** Opening Listed entries block **

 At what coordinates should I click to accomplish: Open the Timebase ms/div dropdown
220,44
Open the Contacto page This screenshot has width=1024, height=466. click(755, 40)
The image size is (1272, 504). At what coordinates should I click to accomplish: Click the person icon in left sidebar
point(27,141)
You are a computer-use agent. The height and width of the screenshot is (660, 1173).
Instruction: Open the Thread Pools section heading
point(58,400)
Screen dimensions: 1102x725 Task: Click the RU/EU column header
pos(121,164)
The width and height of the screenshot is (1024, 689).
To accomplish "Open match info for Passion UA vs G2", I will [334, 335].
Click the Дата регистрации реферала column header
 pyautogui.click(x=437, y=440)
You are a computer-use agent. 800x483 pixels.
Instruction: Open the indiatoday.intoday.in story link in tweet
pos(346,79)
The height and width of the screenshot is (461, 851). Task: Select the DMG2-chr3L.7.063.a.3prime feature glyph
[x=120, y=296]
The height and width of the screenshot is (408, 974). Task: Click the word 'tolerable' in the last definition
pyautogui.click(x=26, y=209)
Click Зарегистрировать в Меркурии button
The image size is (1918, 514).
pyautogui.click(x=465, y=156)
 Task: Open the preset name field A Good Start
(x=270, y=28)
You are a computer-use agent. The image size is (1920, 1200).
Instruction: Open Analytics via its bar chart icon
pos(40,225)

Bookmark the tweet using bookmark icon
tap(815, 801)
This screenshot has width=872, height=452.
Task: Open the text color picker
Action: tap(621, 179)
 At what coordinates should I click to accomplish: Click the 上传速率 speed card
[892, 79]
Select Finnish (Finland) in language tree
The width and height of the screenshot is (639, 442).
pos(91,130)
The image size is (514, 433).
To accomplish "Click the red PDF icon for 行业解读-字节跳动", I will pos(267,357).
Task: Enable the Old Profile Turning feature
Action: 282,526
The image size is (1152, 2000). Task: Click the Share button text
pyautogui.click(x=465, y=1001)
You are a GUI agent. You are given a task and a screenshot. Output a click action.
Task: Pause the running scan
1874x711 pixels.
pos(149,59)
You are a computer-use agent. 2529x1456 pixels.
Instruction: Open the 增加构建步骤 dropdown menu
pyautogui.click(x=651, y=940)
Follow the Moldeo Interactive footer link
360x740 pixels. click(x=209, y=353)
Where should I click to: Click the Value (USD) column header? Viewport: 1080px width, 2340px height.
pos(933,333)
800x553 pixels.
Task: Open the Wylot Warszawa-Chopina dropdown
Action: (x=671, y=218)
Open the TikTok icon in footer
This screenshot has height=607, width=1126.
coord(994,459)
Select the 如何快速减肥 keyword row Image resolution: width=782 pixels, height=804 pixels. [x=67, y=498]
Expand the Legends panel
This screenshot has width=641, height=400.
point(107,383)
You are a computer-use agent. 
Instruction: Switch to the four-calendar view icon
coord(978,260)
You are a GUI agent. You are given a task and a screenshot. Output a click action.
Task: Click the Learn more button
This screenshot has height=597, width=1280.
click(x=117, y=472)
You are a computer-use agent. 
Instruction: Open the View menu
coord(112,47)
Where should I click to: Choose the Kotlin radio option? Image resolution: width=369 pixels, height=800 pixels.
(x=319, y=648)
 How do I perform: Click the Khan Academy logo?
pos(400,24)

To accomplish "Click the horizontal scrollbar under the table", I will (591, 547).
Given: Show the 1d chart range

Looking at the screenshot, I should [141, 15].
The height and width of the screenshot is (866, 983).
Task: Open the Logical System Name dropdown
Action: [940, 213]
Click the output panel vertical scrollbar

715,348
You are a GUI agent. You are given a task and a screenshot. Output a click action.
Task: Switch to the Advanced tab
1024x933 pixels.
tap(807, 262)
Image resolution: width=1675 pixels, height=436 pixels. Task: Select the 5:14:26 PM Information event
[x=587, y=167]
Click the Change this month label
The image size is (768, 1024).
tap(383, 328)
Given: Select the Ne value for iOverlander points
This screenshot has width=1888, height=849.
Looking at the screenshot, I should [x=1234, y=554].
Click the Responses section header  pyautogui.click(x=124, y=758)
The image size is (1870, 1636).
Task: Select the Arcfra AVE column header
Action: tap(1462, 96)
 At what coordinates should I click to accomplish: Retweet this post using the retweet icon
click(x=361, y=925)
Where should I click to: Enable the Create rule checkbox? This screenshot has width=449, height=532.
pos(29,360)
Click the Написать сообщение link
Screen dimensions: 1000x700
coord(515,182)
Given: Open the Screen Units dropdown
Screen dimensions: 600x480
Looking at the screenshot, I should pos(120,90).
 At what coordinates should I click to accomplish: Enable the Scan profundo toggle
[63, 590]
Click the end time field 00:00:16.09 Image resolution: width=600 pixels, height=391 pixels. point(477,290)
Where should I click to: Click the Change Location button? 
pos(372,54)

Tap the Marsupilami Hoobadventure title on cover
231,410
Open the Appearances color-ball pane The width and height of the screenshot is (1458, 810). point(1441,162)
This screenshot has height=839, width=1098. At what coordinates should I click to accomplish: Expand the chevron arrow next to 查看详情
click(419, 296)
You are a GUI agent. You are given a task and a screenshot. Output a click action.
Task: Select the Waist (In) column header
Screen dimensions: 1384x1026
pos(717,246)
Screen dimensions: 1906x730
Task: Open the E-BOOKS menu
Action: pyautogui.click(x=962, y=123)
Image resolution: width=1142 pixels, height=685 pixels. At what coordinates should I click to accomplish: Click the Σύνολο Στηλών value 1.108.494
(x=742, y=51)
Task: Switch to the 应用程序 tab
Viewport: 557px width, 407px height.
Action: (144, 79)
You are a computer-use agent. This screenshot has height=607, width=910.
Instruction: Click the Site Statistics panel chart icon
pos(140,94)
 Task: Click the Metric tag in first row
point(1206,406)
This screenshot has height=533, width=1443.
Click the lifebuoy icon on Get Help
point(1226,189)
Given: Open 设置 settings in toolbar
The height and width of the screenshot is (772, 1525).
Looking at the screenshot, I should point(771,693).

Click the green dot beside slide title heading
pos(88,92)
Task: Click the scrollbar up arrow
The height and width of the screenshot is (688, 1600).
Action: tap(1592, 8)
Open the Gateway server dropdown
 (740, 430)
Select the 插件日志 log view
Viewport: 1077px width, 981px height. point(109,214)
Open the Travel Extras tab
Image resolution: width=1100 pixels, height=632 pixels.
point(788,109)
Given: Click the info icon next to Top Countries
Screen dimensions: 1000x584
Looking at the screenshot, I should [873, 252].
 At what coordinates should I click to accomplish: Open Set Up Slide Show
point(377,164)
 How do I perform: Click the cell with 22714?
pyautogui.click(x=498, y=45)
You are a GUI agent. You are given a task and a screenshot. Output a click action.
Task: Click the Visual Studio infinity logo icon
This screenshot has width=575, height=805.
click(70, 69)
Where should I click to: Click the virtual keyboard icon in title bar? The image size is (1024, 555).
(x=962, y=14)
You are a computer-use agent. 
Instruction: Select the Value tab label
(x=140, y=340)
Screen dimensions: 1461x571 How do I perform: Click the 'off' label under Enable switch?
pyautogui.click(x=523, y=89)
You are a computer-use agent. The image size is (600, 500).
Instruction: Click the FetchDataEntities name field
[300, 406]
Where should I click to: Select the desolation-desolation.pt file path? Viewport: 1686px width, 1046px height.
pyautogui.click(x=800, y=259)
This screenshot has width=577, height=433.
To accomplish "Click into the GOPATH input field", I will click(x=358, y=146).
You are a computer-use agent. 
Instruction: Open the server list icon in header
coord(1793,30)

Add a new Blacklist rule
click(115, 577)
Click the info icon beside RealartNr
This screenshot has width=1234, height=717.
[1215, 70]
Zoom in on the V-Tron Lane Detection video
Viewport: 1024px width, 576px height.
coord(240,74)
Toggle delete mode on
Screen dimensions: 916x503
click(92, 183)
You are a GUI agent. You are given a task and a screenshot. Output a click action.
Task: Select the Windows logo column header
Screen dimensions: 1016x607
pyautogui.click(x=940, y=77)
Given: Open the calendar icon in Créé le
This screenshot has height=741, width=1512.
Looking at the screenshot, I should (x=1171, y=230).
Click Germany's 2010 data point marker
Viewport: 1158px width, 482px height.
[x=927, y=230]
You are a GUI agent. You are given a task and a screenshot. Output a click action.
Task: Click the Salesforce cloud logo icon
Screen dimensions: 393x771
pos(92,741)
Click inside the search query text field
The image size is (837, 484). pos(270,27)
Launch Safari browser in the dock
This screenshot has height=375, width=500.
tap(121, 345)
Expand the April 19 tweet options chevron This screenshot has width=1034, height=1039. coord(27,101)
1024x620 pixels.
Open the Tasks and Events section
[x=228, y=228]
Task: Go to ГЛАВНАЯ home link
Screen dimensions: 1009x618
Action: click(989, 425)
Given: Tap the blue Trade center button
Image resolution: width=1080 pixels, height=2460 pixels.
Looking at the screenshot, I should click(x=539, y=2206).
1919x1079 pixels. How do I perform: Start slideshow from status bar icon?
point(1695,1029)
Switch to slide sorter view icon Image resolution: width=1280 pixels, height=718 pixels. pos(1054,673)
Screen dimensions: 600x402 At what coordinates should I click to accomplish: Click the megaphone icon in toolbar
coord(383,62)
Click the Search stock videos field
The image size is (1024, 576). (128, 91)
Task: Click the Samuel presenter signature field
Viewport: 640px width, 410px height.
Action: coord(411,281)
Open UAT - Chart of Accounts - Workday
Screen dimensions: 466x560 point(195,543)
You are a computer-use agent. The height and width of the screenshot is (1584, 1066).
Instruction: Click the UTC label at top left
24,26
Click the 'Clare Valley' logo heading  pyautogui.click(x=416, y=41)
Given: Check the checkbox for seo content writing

** Closing Listed entries block **

> _To do_
Go through the material and copy each line that contains "computer".

> _Answer for the task_
You are a computer-use agent. The height and width of the screenshot is (660, 1173).
You are a computer-use agent. 800x483 pixels.
You are a computer-use agent. The image size is (1920, 1200).
You are a computer-use agent. 2529x1456 pixels.
You are a computer-use agent. 
You are a computer-use agent. 
You are a computer-use agent. This screenshot has height=607, width=910.
You are a computer-use agent. 
You are a computer-use agent. The image size is (600, 500).
You are a computer-use agent. 
You are a computer-use agent. The height and width of the screenshot is (1584, 1066).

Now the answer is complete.